Eat Your Green (Smoothies!)

Eat Your Green (Smoothies!)
Eat Your Green (Smoothies!)
What do you do when anxiety makes it hard for you to eat? One way I’ve learned to combat this, and make sure I take in enough nutrients to stay strong and healthy, is to drink a lot of smoothies.

By: Haley Smith

If you’ve read the previous posts on food, then you’ll remember that greens are a great way to get lots of essential vitamins and minerals into your bodies. Eating lots of greens is also a way to avoid a lot of the processed sugars and preservatives that you will encounter if you fill up on pre-packaged goodies from the centre aisles of the grocery store.

As we’ve talked about, dark leafy greens and other fruits and vegetables are great resources for managing anxiety levels. And I’m sure you all know that eating in general is necessary for managing anxiety, staying healthy, and having energy to do all the things that you love.

But what do you do when anxiety makes it hard for you to eat? A lot of people struggle with “nervous gut”, meaning a loss of appetite (or outright nausea) when they’re going through anxious periods in their days or weeks. I myself struggle with this sometimes, especially when I’m getting nervous for a big race. One way I’ve learned to combat this, and make sure I take in enough nutrients to stay strong and healthy, is to drink a lot of smoothies. 

Green Smoothies

For a lot of people, drinking smoothies or meal replacement drinks is an easier way to overcome nervous gut. Plus, they taste delicious! There are so many ways to make great smoothies – and you don’t necessarily need a recipe – but here’s a little smoothie framework to get you started. Once you’ve tried this recipe out a few times and you’ve decided what you like and/or don’t like, you can play with the amounts and types of ingredients. At the end of the post, I’ll give you some suggestions for flavour modifications. Enjoy!
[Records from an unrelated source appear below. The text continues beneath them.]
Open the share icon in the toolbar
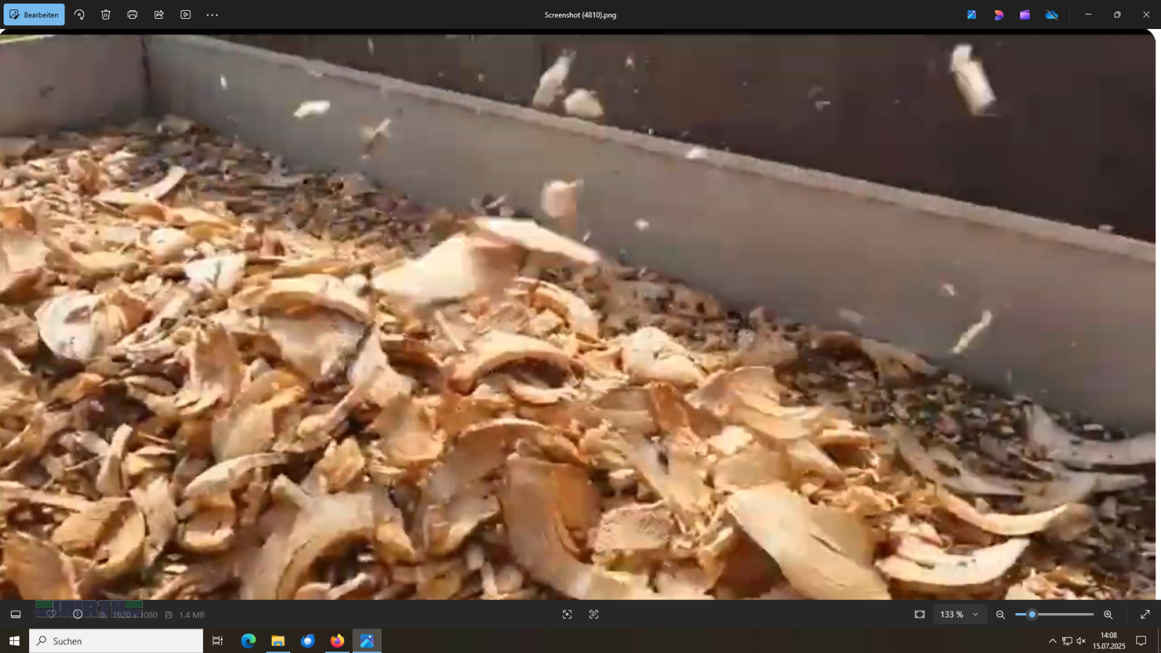Viewport: 1161px width, 653px height. click(x=159, y=15)
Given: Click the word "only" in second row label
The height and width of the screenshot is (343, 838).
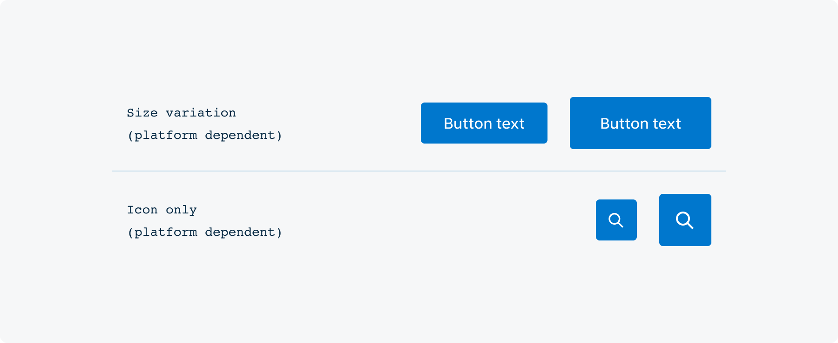Looking at the screenshot, I should tap(181, 210).
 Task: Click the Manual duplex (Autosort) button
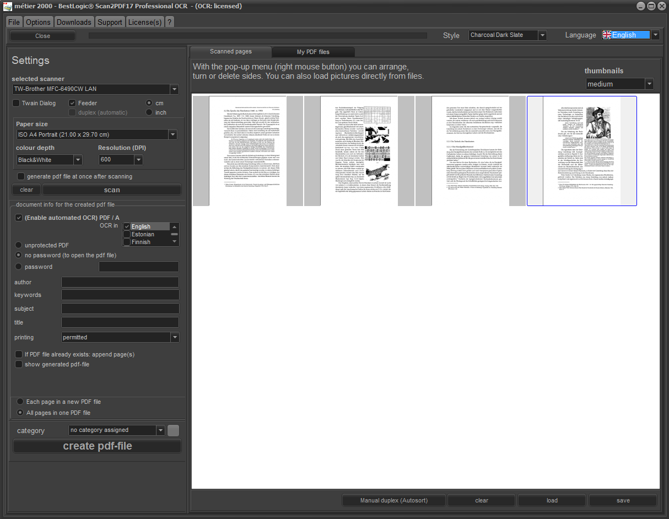tap(394, 500)
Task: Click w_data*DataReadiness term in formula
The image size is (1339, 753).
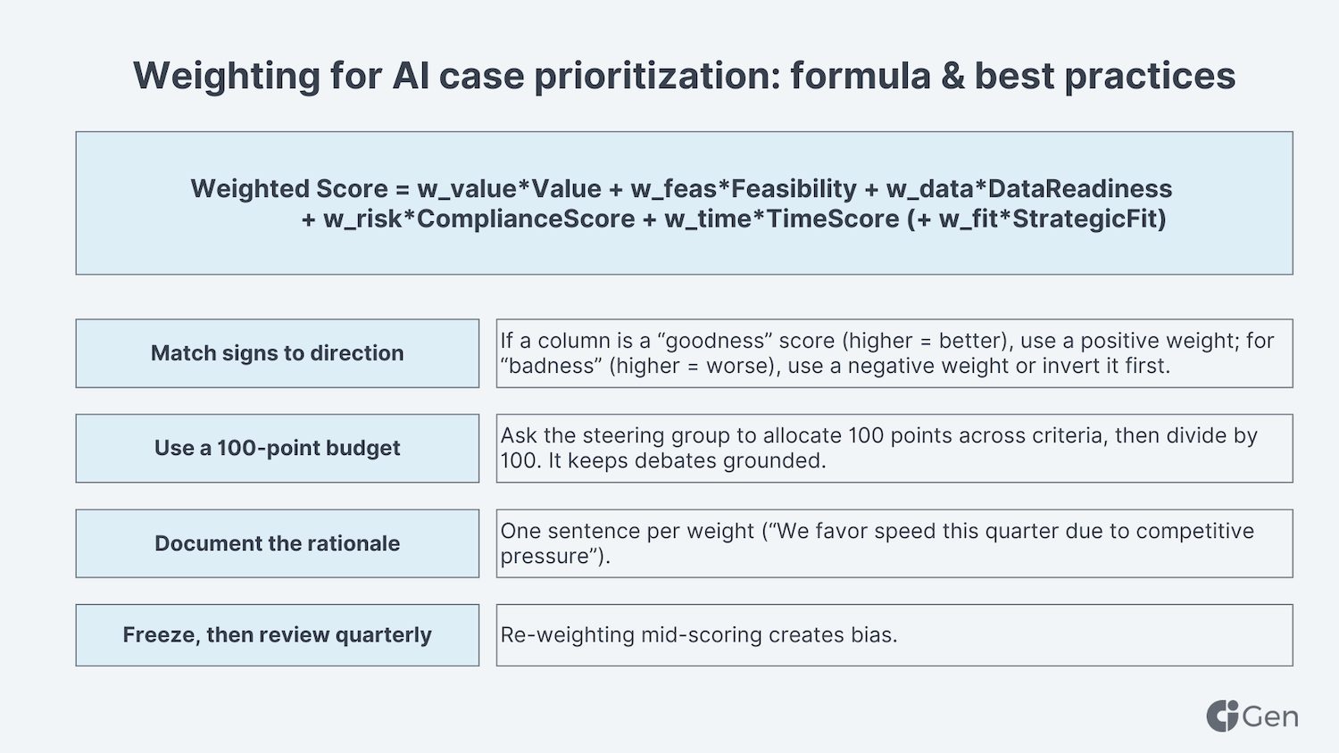Action: (x=1029, y=189)
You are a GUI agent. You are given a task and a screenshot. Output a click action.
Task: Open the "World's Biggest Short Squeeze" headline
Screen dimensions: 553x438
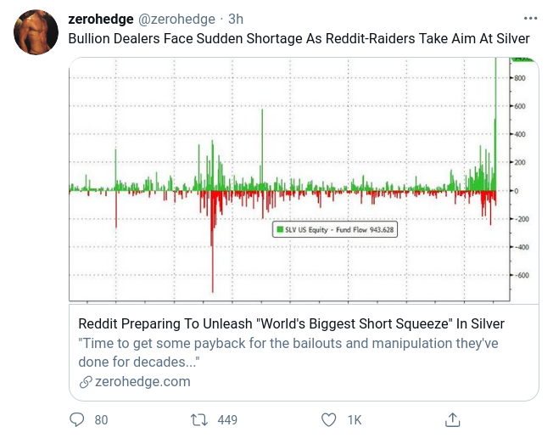pyautogui.click(x=291, y=323)
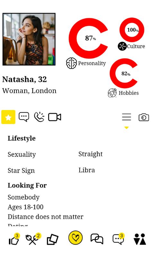Screen dimensions: 154x273
Task: View Natasha's profile photo
Action: (29, 39)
Green Smoothie Recipe – Serves 2

1 cup of unsweetened coconut water, milk, or vanilla almond milk

1 cup of fruit juice or frozen fruit

½ cup of Greek yogurt, preferably unsweetened

If using unsweetened Greek yogurt, add 1-tablespoon maple syrup or honey* (optional)

1 banana

½ ripe avocado

2 massive handfuls of greens (you can use spinach, kale, beet greens… anything, really! I use a prewashed mix of spinach, kale, and chard).



This is the easiest recipe on the planet! Just put it all in a blender and blend until smooth. If you don’t want the whole smoothie in one sitting, just put the rest in an airtight container and have it for breakfast tomorrow.

Flavour Modifications:

There are lots of things you can add to this smoothie to up the flavour and change the texture. Some of the things you can add are as follows:

  • For a bit more fibre, feel free to add ¼ cup of quick cooking oats, 1 Tbsp. of chia seeds, or 1 Tbsp. of ground flax seeds.
  • You can replace the banana with other fruit, like frozen mangos, fresh pear or peaches, or a green apple.
  • If you don’t eat yogurt or dairy products, feel free to use 1 whole avocado and forgo the yogurt.
  • One of my favourite additions is a hunk of fresh ginger (or dried if that’s what’s available) – great for your immune system!
  • 1 Tbsp. nut butter – peanut, almond, hazelnut, etc. Great for some added protein and creamy texture.


*Some people may wonder why I suggest using unsweetened products, but then suggest adding maple syrup or honey. The reason is, most yogurts or other sweetened products have refined sugars in. Refined sugars are the culprits of a lot of health problems, but they can also have negative effects on blood sugar spikes and your body’s anxiety response. By using a natural sweetener like maple syrup, you’re getting sugar in a less refined form and are also getting the benefits of antioxidants and minerals like magnesium.